The three structurally dissimilar constituents of the ABC uptake porters have generally arisen from a common ancestral porter system with minimal shuffling of constituents between/domain constituents is almost always the same. However the rates of sequence divergences differ drastically with the extracytoplasmic solute-binding receptors diverging most rapidly, the integral-membrane, channel-forming constituents diverging at an intermediate rate, and the cytoplasmic ATP-hydrolyzing constituents diverging most slowly. Thus, all ATP-hydrolyzing constituents are demonstrably homologous, but this is not true for the integral membrane constituents or the receptors. Nevertheless, clustering patterns are generally the same for all three types of proteins, and 3-dimensional structural data suggest that, in spite of their extensive sequence divergence, the extracytoplasmic solute-binding receptors are homologous to each other.

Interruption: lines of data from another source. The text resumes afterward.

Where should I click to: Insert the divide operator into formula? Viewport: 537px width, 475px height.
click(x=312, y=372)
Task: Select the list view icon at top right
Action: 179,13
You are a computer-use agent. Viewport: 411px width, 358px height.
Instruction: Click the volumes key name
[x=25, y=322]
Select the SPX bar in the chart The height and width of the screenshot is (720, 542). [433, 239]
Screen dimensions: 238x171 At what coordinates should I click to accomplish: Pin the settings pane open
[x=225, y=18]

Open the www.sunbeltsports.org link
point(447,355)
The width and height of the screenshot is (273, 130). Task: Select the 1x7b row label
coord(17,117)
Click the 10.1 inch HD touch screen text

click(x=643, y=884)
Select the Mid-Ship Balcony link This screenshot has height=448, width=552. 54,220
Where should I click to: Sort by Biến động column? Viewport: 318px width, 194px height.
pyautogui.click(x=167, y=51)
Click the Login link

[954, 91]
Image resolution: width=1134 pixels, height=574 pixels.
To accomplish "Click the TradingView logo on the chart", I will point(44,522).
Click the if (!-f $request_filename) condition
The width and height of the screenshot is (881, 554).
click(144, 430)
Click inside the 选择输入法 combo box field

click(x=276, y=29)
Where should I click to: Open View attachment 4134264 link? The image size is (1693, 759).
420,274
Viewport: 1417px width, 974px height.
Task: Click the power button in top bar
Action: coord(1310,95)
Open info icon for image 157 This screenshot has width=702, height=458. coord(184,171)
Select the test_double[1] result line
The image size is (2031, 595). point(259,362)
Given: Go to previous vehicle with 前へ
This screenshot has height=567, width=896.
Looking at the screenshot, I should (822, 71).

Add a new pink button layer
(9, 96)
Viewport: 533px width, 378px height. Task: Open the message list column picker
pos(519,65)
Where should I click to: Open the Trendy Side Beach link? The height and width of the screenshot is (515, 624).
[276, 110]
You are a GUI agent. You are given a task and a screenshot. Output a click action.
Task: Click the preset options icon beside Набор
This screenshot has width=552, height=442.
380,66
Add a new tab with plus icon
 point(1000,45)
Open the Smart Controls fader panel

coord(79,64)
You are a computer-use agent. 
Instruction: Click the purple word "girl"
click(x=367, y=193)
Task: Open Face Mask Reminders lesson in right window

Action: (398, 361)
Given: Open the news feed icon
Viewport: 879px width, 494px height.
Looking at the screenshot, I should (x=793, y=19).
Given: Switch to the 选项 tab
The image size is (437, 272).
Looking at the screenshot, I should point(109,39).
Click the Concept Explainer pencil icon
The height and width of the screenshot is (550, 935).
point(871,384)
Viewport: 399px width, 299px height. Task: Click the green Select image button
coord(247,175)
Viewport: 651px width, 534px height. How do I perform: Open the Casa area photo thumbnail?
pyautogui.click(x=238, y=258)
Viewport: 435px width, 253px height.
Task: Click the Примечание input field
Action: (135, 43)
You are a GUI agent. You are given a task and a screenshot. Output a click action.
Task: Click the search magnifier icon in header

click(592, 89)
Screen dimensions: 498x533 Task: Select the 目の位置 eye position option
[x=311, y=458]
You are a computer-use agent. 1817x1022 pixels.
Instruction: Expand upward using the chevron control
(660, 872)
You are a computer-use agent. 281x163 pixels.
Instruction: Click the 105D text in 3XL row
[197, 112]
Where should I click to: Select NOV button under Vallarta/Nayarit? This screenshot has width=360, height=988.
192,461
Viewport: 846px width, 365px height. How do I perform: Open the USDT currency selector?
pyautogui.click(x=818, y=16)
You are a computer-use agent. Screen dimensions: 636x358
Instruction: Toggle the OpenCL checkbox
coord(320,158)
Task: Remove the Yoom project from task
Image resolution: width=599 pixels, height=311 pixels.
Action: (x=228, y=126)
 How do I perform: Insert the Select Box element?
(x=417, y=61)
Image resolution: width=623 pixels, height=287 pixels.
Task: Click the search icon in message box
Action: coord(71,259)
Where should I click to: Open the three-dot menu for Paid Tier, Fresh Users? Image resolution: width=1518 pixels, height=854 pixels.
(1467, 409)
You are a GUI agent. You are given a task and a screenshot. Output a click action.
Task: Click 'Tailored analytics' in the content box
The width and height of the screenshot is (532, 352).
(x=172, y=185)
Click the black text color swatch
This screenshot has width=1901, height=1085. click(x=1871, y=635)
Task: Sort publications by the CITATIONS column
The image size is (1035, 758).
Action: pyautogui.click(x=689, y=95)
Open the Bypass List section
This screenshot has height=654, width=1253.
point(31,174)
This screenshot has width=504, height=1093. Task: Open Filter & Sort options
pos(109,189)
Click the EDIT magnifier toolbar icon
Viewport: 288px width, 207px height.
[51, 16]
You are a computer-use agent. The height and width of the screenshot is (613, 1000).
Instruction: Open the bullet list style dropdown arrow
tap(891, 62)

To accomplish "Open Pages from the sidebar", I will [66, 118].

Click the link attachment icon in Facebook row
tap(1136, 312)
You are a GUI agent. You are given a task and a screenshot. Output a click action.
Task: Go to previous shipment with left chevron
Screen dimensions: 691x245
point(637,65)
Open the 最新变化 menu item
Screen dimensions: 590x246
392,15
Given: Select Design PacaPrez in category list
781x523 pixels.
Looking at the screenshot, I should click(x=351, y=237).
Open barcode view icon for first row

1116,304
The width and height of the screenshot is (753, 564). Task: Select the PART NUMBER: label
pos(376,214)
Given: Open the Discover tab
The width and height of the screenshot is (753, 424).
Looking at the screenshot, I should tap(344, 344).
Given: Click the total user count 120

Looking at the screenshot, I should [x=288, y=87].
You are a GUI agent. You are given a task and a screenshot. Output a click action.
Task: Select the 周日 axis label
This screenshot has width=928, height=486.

Unlike most of the known ABC transporters, ABCC1 (TC #3.A.1.208.8) has an additional membrane-spanning domain (MSD) at its amino terminus with a domain arrangement of MSD0-MSD1-NBD1-MSD2-NBD2. The additional MSD0 domain consists of five putative transmembrane segments with a predicted extracellular amino terminus. It has a U-shaped folding with the bottom of the U-structure facing cytoplasm and both ends in extracellular space. This U-shaped amino terminus probably functions as a gate to regulate the drug transport activity of human ABCC1 (Chen et al., 2006).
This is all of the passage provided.